The Future of NEMS Devices
At present, the NEMS market is still very much in its infancy. NEMS devices do not yet enjoy widespread adoption, and in many cases, no clear commercial application has arisen for groundbreaking research in this field.
Some of the major challenges facing a nascent NEMS industry are the problems of low-yielding production techniques and unreliable manufacturing, leading to a lot of variability in the quality between devices.
However, many researchers and industrial developers are now turning their attention towards practical applications, and this context is likely to change significantly in the next few years.
Futuristic applications in advanced, lightning-fast computing, wearable technology, biomedicine, and nanorobotics may only be a few years out of reach. The future will be smaller.
References and Further Reading
Ali, EU, et al. (2022). Real-time nanomechanical property modulation as a framework for tunable NEMS. Nature Communications. https://doi.org/10.1038/s41467-022-29117-7.
Despont, M., et al (2000) VLSI-NEMS chip for parallel AFM data storage. Sensors and Actuators A: Physical. doi.org/10.1016/S0924-4247(99)00254-X.
Ekinci, KL, et al. (2004) Ultrasensitive nanoelectromechanical mass detection. Applied Physics Letters. doi.org/10.1063/1.1755417.
Fan, X., et al. (2019) Graphene ribbons with suspended masses as transducers in ultra-small nanoelectromechanical accelerometers. Nature Electronics. doi.org/10.1038/s41928-019-0287-1.

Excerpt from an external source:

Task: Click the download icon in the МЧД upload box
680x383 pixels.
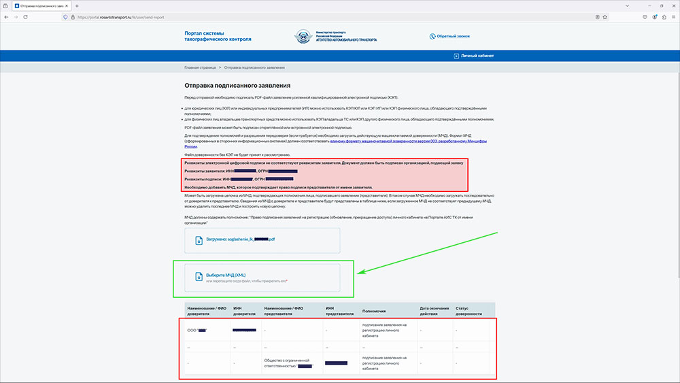Action: pyautogui.click(x=198, y=276)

Parsa, R., et al. (2013) Laterally Actuated Platinum-Coated Polysilicon NEM Relays. Journal of Microelectromechanical Systems. doi.org/10.1109/JMEMS.2013.2244779.
Shafagh, RZ, et al (2018). E-Beam Nanostructuring and Direct Click Biofunctionalization of Thiol–Ene Resist. ACS Nano. doi.org/10.1021/acsnano.8b03709.
Heflin, J. R. (2004) Introduction to Nanoscale Science and Technology. Springer, New York. doi.org/10.1007/b119185.